**EXTRACTED RECORDS**
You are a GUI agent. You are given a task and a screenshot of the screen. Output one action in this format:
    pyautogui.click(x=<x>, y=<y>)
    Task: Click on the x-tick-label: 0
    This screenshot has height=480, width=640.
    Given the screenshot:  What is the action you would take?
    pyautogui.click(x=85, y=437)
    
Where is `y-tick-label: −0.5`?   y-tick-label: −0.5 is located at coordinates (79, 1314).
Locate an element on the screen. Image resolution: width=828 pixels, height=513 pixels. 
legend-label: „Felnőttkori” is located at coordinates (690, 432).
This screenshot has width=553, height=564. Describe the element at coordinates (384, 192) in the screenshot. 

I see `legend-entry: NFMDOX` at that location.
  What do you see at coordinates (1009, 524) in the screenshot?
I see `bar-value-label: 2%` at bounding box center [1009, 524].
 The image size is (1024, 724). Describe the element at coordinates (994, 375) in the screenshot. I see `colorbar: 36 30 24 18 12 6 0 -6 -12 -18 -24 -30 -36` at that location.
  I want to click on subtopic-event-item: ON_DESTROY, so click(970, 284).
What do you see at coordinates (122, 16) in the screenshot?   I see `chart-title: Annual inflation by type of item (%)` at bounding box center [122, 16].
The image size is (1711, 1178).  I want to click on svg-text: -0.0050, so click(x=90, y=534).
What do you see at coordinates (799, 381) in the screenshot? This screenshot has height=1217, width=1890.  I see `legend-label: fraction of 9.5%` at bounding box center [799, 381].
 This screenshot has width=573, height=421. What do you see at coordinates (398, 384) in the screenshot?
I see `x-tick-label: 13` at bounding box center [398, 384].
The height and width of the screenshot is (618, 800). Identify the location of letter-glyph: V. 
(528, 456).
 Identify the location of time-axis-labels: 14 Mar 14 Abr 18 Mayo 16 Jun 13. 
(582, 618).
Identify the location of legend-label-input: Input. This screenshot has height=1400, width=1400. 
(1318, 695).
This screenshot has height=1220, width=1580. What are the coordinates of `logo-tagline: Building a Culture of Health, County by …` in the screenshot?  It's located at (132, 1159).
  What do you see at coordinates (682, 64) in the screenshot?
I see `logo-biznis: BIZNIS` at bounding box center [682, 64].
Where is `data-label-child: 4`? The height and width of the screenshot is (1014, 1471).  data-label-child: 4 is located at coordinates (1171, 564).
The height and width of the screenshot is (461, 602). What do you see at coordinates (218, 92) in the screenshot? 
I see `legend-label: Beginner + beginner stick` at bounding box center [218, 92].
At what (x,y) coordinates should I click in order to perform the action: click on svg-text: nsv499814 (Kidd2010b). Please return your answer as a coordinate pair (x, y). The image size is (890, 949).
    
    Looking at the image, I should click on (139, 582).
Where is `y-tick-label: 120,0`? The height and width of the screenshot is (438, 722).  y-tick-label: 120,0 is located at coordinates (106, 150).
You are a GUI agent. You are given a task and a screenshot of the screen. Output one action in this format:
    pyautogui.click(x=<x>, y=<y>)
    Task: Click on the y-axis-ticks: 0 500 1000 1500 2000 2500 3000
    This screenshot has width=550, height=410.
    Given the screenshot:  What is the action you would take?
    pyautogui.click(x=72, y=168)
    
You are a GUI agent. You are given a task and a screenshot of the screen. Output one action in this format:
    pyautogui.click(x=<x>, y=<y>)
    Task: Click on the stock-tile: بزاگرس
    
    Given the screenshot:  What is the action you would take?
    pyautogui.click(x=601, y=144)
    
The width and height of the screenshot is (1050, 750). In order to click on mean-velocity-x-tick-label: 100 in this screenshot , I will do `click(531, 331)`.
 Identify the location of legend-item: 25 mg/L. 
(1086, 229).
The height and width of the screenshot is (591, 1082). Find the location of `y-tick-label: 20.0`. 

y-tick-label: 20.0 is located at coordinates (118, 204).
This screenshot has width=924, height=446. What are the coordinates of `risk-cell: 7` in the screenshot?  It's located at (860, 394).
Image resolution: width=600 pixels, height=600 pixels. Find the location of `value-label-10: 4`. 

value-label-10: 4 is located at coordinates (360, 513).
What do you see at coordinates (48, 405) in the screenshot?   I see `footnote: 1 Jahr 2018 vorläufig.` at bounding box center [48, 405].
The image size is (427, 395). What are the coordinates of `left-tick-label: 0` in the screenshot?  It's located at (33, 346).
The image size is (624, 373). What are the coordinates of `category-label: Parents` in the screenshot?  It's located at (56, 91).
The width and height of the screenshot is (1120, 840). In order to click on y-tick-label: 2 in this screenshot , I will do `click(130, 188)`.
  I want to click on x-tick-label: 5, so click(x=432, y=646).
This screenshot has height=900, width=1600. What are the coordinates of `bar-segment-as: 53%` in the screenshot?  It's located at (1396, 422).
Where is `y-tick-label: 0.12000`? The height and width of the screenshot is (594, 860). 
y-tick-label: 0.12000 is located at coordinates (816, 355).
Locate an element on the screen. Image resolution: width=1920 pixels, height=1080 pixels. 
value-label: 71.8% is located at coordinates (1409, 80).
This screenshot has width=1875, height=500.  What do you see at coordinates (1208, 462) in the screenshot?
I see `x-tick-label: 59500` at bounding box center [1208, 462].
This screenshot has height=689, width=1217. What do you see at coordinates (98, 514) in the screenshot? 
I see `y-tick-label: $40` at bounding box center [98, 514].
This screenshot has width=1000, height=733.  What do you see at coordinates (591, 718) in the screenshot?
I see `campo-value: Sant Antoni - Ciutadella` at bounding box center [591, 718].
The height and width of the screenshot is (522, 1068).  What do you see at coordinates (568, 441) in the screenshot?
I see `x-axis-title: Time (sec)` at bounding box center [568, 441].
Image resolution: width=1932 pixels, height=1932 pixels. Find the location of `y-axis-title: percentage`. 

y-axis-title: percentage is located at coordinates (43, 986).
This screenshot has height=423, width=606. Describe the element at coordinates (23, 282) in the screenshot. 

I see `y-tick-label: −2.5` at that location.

**AIM OF THE TASK**
Copy the entries verbatim, starting at the line with "The width and height of the screenshot is (1050, 750)." and ending at the line with "value-label-10: 4 is", including both of those lines.

**REPLY TO THE EXERCISE**
The width and height of the screenshot is (1050, 750). In order to click on mean-velocity-x-tick-label: 100 in this screenshot , I will do `click(531, 331)`.
 Identify the location of legend-item: 25 mg/L. 
(1086, 229).
The height and width of the screenshot is (591, 1082). Find the location of `y-tick-label: 20.0`. 

y-tick-label: 20.0 is located at coordinates (118, 204).
This screenshot has width=924, height=446. What are the coordinates of `risk-cell: 7` in the screenshot?  It's located at (860, 394).
Image resolution: width=600 pixels, height=600 pixels. Find the location of `value-label-10: 4`. 

value-label-10: 4 is located at coordinates (360, 513).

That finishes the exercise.